▸ **REQUIRED TASKS**:
a) Reproduce everything in the Sandra Bland report from "U.S. District Judge" down to "to kick him.", word for word.
b) Answer these questions using the Sandra Bland report:
(i) On what date is the trial set to begin?
(ii) How old was Bland when she died?
(iii) How far from Houston, and in what direction, is Hempstead?

▸ **SELECTED EXTRACT**:
===============
Trial Set in Texas|Death of Sandra Bland

     HOUSTON (CN) – A federal judge Thursday set trial for a lawsuit from the mother of Sandra Bland, the young black woman who became larger than life when she died in a Texas jail cell last summer after a traffic stop.
     U.S. District Judge David Hittner set the trial for Jan. 23, 2017 at the status conference.
     Waller County Jail officers found Bland dead in her cell on July 13. Officials said Bland, 28, had hanged herself with a plastic bag.
     Bland’s family and friends challenged the story, saying she had no history of self-destruction, self-abuse or depression, and was excited about her new job at Prairie View A&M University, her alma mater. The school is in Waller County. Bland died in the jail in Hempstead, the county seat, an hour northwest of Houston.
     Her death came three days after Texas State Trooper Brian Encinia arrested her during a traffic stop. He claimed she had tried to kick him.
===============
▸ **RECORDS**:

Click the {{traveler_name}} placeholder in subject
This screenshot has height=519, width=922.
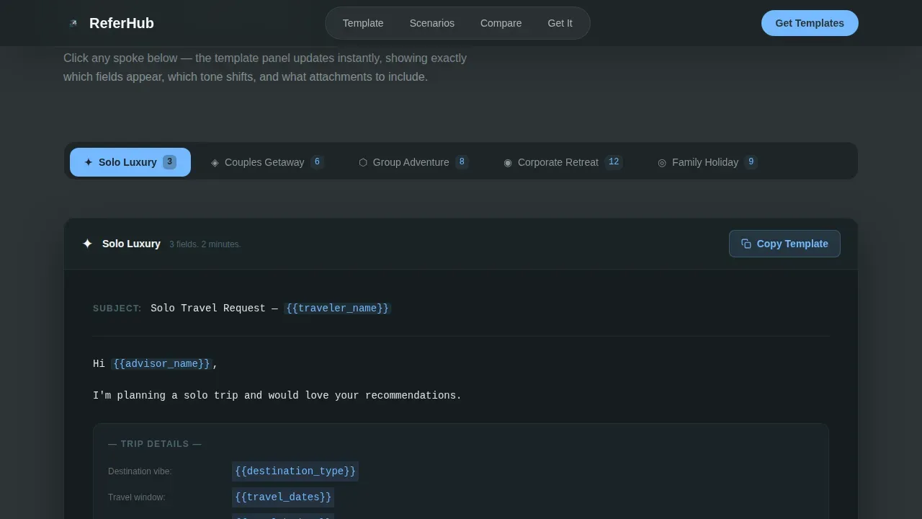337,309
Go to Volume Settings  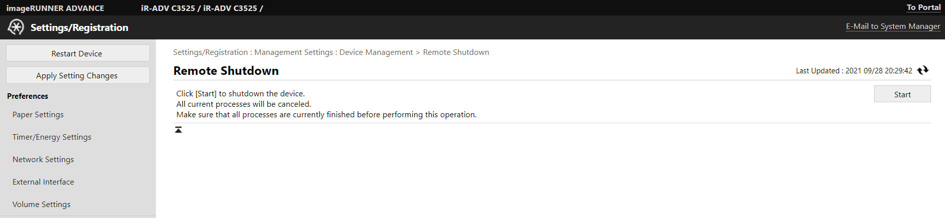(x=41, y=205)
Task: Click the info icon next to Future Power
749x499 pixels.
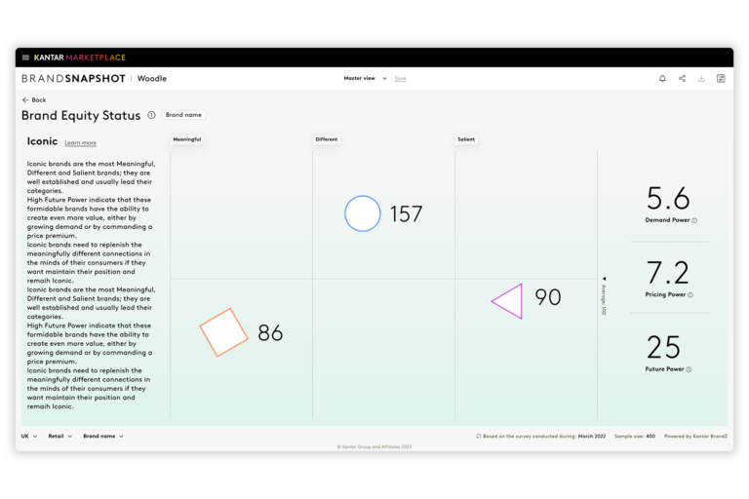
===============
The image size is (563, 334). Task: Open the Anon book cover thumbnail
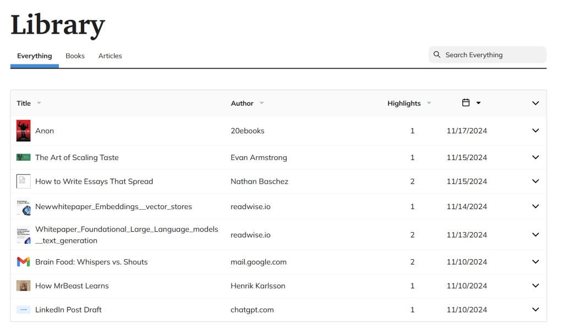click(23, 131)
===============
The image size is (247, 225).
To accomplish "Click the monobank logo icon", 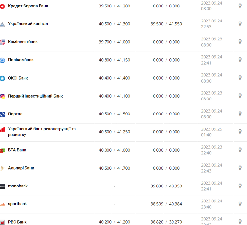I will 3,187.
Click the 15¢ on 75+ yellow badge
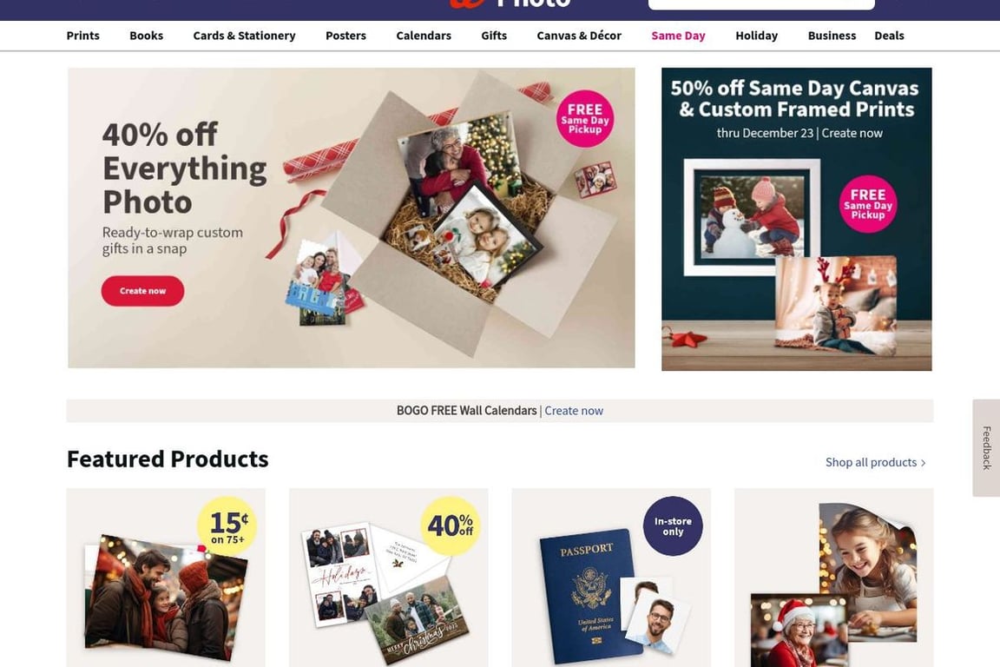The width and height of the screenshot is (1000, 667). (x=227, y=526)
===============
▸ **REPLIES**:
a)
U.S. District Judge David Hittner set the trial for Jan. 23, 2017 at the status conference.
     Waller County Jail officers found Bland dead in her cell on July 13. Officials said Bland, 28, had hanged herself with a plastic bag.
     Bland’s family and friends challenged the story, saying she had no history of self-destruction, self-abuse or depression, and was excited about her new job at Prairie View A&M University, her alma mater. The school is in Waller County. Bland died in the jail in Hempstead, the county seat, an hour northwest of Houston.
     Her death came three days after Texas State Trooper Brian Encinia arrested her during a traffic stop. He claimed she had tried to kick him.

b)
(i) Jan. 23, 2017
(ii) 28
(iii) An hour northwest of Houston